⟨

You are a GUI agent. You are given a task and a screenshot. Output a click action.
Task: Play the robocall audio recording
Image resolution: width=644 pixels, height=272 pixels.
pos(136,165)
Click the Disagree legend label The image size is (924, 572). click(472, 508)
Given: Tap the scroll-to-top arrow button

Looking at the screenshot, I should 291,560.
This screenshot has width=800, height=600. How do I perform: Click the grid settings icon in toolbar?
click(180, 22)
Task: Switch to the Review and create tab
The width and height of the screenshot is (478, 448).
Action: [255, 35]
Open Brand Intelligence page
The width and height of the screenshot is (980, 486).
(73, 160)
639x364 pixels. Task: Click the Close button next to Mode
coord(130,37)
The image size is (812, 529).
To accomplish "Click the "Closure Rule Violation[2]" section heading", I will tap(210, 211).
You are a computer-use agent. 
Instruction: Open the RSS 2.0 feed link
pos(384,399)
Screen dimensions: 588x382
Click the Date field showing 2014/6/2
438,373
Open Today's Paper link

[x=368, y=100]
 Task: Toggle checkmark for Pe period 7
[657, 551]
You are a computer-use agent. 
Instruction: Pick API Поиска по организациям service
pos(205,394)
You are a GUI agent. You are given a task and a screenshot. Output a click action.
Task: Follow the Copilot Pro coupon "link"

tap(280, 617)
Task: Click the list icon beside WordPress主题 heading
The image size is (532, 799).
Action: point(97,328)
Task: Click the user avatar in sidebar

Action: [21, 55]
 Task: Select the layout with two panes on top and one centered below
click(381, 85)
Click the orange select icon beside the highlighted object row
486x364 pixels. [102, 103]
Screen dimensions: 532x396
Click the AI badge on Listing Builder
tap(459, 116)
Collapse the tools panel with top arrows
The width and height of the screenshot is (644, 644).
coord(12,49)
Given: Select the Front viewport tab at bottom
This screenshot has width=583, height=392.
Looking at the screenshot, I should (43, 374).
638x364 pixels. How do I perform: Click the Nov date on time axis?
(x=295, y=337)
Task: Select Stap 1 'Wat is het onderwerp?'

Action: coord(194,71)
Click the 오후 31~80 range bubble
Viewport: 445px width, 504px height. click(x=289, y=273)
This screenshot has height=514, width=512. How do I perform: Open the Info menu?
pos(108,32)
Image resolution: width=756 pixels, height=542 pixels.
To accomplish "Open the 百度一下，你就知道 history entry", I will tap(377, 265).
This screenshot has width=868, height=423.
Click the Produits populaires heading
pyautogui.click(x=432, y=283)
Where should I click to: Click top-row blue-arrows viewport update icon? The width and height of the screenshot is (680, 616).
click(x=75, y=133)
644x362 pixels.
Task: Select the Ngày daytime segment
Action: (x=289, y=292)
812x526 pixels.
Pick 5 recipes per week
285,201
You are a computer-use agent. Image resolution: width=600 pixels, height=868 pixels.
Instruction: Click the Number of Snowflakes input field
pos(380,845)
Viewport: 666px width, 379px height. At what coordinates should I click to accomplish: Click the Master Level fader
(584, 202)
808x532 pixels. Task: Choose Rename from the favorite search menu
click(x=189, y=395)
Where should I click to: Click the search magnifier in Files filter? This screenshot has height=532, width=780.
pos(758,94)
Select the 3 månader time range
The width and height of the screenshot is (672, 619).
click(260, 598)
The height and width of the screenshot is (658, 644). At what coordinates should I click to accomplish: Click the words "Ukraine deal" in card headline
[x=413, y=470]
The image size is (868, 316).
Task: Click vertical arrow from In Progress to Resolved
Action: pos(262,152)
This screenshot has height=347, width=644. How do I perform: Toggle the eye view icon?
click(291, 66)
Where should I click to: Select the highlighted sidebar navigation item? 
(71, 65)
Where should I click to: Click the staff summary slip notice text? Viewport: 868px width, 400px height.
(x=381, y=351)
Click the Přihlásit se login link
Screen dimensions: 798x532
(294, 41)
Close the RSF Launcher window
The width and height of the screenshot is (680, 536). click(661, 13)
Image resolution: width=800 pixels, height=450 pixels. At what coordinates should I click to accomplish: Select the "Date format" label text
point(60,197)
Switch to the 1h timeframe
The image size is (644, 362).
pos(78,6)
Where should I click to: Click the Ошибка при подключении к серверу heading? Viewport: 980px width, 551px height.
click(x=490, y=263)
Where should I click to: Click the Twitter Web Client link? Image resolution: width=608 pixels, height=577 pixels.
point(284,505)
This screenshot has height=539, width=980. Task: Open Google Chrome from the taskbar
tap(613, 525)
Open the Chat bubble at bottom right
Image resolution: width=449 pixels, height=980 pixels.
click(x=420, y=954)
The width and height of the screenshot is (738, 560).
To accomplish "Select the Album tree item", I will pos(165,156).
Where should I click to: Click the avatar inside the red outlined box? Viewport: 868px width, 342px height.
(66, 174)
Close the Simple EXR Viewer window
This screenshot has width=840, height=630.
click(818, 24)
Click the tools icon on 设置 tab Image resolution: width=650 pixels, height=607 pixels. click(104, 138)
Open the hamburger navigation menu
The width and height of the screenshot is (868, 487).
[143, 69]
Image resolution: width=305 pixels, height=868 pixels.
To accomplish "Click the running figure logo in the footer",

⟩

Brief -
In full and word for word, set down the records shown above.

Problem solution -
You are a GUI agent. You are given a task and a screenshot. Output a click action.
Task: Play the robocall audio recording
Image resolution: width=644 pixels, height=272 pixels.
pos(136,165)
Click the Disagree legend label The image size is (924, 572). click(472, 508)
Given: Tap the scroll-to-top arrow button

Looking at the screenshot, I should 291,560.
This screenshot has width=800, height=600. How do I perform: Click the grid settings icon in toolbar?
click(180, 22)
Task: Switch to the Review and create tab
The width and height of the screenshot is (478, 448).
Action: [255, 35]
Open Brand Intelligence page
The width and height of the screenshot is (980, 486).
(73, 160)
639x364 pixels. Task: Click the Close button next to Mode
coord(130,37)
The image size is (812, 529).
To accomplish "Click the "Closure Rule Violation[2]" section heading", I will tap(210, 211).
You are a computer-use agent. 
Instruction: Open the RSS 2.0 feed link
pos(384,399)
Screen dimensions: 588x382
Click the Date field showing 2014/6/2
438,373
Open Today's Paper link

[x=368, y=100]
 Task: Toggle checkmark for Pe period 7
[657, 551]
You are a computer-use agent. 
Instruction: Pick API Поиска по организациям service
pos(205,394)
You are a GUI agent. You are given a task and a screenshot. Output a click action.
Task: Follow the Copilot Pro coupon "link"

tap(280, 617)
Task: Click the list icon beside WordPress主题 heading
The image size is (532, 799).
Action: point(97,328)
Task: Click the user avatar in sidebar

Action: [21, 55]
 Task: Select the layout with two panes on top and one centered below
click(381, 85)
Click the orange select icon beside the highlighted object row
486x364 pixels. [102, 103]
Screen dimensions: 532x396
Click the AI badge on Listing Builder
tap(459, 116)
Collapse the tools panel with top arrows
The width and height of the screenshot is (644, 644).
coord(12,49)
Given: Select the Front viewport tab at bottom
This screenshot has width=583, height=392.
Looking at the screenshot, I should (43, 374).
638x364 pixels. How do I perform: Click the Nov date on time axis?
(x=295, y=337)
Task: Select Stap 1 'Wat is het onderwerp?'

Action: coord(194,71)
Click the 오후 31~80 range bubble
Viewport: 445px width, 504px height. click(x=289, y=273)
This screenshot has height=514, width=512. How do I perform: Open the Info menu?
pos(108,32)
Image resolution: width=756 pixels, height=542 pixels.
To accomplish "Open the 百度一下，你就知道 history entry", I will tap(377, 265).
This screenshot has width=868, height=423.
Click the Produits populaires heading
pyautogui.click(x=432, y=283)
Where should I click to: Click top-row blue-arrows viewport update icon? The width and height of the screenshot is (680, 616).
click(x=75, y=133)
644x362 pixels.
Task: Select the Ngày daytime segment
Action: (x=289, y=292)
812x526 pixels.
Pick 5 recipes per week
285,201
You are a computer-use agent. Image resolution: width=600 pixels, height=868 pixels.
Instruction: Click the Number of Snowflakes input field
pos(380,845)
Viewport: 666px width, 379px height. At what coordinates should I click to accomplish: Click the Master Level fader
(584, 202)
808x532 pixels. Task: Choose Rename from the favorite search menu
click(x=189, y=395)
Where should I click to: Click the search magnifier in Files filter? This screenshot has height=532, width=780.
pos(758,94)
Select the 3 månader time range
The width and height of the screenshot is (672, 619).
click(260, 598)
The height and width of the screenshot is (658, 644). At what coordinates should I click to accomplish: Click the words "Ukraine deal" in card headline
[x=413, y=470]
The image size is (868, 316).
Task: Click vertical arrow from In Progress to Resolved
Action: pos(262,152)
This screenshot has height=347, width=644. How do I perform: Toggle the eye view icon?
click(291, 66)
Where should I click to: Select the highlighted sidebar navigation item? 
(71, 65)
Where should I click to: Click the staff summary slip notice text? Viewport: 868px width, 400px height.
(x=381, y=351)
Click the Přihlásit se login link
Screen dimensions: 798x532
(294, 41)
Close the RSF Launcher window
The width and height of the screenshot is (680, 536). click(661, 13)
Image resolution: width=800 pixels, height=450 pixels. At what coordinates should I click to accomplish: Select the "Date format" label text
point(60,197)
Switch to the 1h timeframe
The image size is (644, 362).
pos(78,6)
Where should I click to: Click the Ошибка при подключении к серверу heading? Viewport: 980px width, 551px height.
click(x=490, y=263)
Where should I click to: Click the Twitter Web Client link? Image resolution: width=608 pixels, height=577 pixels.
point(284,505)
This screenshot has height=539, width=980. Task: Open Google Chrome from the taskbar
tap(613, 525)
Open the Chat bubble at bottom right
Image resolution: width=449 pixels, height=980 pixels.
click(x=420, y=954)
The width and height of the screenshot is (738, 560).
To accomplish "Select the Album tree item", I will pos(165,156).
Where should I click to: Click the avatar inside the red outlined box? Viewport: 868px width, 342px height.
(66, 174)
Close the Simple EXR Viewer window
This screenshot has width=840, height=630.
click(818, 24)
Click the tools icon on 设置 tab Image resolution: width=650 pixels, height=607 pixels. click(104, 138)
Open the hamburger navigation menu
The width and height of the screenshot is (868, 487).
[143, 69]
Image resolution: width=305 pixels, height=868 pixels.
To accomplish "Click the running figure logo in the footer",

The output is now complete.